_To do_: Begin at the first of the entries and stop after the line that contains "Looking at the". Write out those lines again, changing every "screenshot" to "screen capture" and keeping everything else the same.

_The records_:
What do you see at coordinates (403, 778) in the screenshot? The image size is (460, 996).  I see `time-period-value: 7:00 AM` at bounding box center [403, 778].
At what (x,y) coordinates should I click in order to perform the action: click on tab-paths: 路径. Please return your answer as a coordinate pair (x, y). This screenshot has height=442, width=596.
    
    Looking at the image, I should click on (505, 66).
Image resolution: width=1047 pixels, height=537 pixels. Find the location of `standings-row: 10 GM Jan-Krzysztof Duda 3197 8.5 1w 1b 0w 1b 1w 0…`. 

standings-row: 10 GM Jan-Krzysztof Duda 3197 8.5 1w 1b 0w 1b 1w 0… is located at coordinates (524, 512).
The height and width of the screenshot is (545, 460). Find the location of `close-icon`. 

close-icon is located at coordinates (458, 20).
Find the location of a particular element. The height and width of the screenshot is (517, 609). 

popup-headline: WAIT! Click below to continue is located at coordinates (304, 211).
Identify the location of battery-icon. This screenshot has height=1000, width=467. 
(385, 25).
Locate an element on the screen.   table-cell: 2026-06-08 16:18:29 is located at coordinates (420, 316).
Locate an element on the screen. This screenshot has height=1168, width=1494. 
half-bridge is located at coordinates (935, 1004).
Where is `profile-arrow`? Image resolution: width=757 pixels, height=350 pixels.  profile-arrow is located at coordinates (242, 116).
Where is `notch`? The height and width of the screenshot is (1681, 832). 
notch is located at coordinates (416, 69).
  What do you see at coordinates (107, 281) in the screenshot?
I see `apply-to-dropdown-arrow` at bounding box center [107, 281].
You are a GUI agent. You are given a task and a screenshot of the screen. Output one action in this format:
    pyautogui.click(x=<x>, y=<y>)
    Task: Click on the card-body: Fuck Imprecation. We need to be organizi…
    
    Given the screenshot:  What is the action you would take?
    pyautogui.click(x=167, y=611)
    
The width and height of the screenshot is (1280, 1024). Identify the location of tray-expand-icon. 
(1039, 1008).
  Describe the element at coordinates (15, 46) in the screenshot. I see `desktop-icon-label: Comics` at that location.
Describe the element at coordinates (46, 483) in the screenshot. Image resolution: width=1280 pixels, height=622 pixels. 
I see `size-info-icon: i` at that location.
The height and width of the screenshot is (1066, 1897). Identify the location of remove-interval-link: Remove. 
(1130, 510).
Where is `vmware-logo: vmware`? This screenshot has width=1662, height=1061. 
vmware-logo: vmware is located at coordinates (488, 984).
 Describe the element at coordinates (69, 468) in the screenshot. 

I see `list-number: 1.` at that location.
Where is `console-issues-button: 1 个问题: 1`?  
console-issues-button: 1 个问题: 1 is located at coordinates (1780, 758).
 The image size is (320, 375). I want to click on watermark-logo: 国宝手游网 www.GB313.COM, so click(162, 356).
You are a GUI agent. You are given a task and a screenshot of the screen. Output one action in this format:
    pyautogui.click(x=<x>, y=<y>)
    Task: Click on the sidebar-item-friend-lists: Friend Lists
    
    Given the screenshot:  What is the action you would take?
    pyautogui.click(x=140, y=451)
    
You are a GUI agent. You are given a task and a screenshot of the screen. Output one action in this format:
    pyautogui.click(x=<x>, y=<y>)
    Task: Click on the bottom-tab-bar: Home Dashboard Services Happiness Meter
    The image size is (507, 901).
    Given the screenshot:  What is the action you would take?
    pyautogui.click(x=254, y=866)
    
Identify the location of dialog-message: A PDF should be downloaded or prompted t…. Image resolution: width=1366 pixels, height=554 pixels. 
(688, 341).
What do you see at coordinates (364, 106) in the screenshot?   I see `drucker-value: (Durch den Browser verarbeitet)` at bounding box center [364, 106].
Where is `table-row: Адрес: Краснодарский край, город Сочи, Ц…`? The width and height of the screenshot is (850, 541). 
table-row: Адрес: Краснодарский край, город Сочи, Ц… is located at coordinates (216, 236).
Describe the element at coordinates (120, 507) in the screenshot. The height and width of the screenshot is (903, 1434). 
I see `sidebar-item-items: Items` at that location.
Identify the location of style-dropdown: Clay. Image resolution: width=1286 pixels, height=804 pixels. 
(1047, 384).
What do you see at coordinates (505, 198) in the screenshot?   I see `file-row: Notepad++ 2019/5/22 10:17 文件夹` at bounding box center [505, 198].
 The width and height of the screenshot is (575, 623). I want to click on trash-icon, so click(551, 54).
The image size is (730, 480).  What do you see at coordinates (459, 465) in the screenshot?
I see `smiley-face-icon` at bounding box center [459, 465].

_Answer to this exercise_:
What do you see at coordinates (403, 778) in the screen capture? The image size is (460, 996).  I see `time-period-value: 7:00 AM` at bounding box center [403, 778].
At what (x,y) coordinates should I click in order to perform the action: click on tab-paths: 路径. Please return your answer as a coordinate pair (x, y). This screen capture has height=442, width=596.
    
    Looking at the image, I should click on (505, 66).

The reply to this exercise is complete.